And no pantheon of women, or girl, explorers could be complete without her.
Dora Marquez, whose name was inspired by the Spanish feminine word for explorer—exploradora—and the renowned Colombian novelist Gabriel Garcia Márquez, was an animated TV star. Her show, Dora The Explorer, first aired on the Nickelodeon network in 2000 and ended its run on June 5, 2014, after 8 seasons and 172 episodes.
Making Dora a bilingual Latina was Nickelodeon’s response to the lack of positive Latino roles in the media. Dora, however, was never about teaching Spanish, although it’s likely many children who watched regularly did learn Spanish words. The show was simply about a little girl who goes on a different adventure in each show, and happens to speak both English and Spanish.
And having adventures is a pretty inspiring idea.
In Dora’s world, for Dora’s fans, daily curiosity and a sense of adventure transform the ordinary and the everyday with a sense of mission—there were challenges, problems to be solved, places to go and people to meet. And wackiness.
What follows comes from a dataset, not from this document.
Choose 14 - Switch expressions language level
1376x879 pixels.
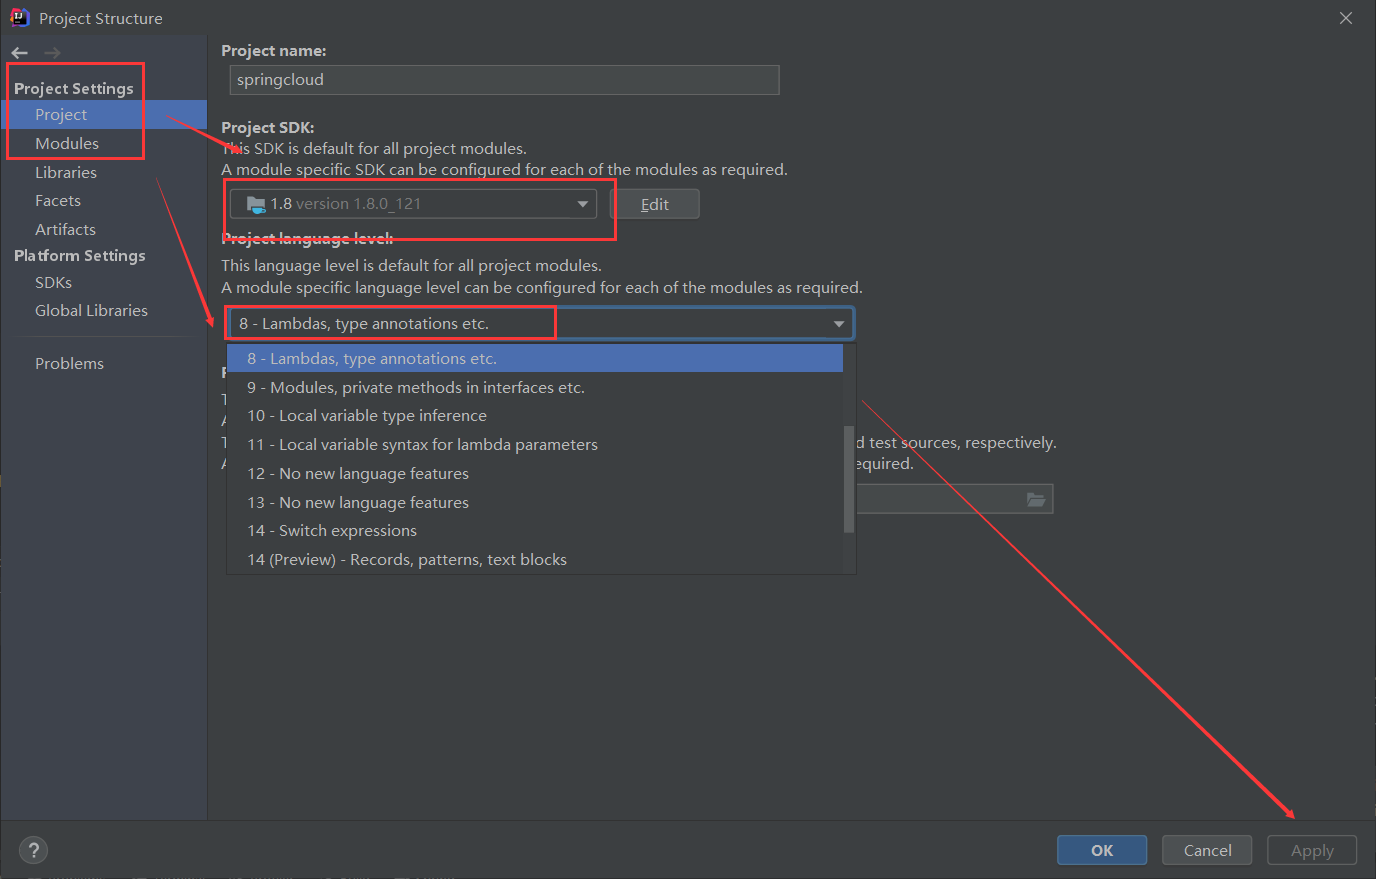coord(333,530)
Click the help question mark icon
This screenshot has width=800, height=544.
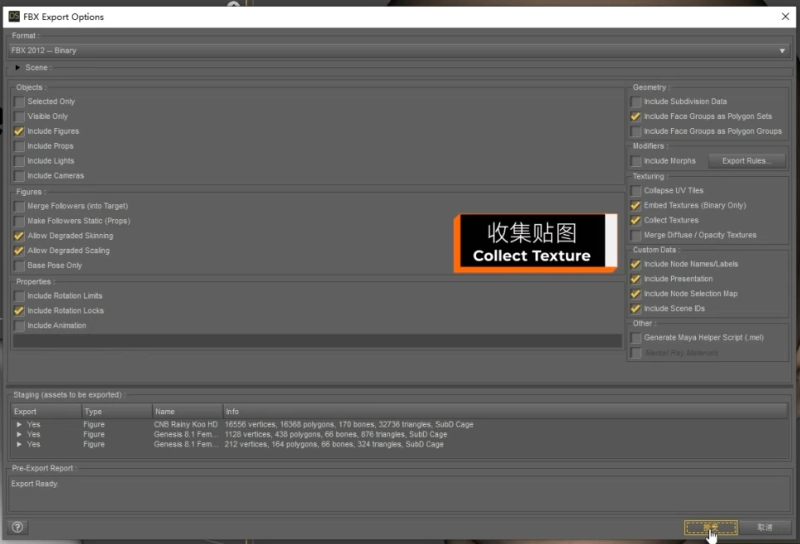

Dora hung out with wild animals (who talked) and inanimate objects (who also talked).
Who doesn’t explore out of the desire, on some level, for that?
In the years since Dora the Explorer first aired, the phrase “Dora The Explorer” has firmly entered the lexicon, as a self-designation, or a nickname for girls and women who like to toss on a backpack (or a hand bag) and go.
A live action Dora the Explorer film is slated for release in August 2019.
Whether a human actress will top animated Dora or bomb at the box office remains to be seen.
Today, we celebrate the eternally 7-year old Dora for her exploradora spirit!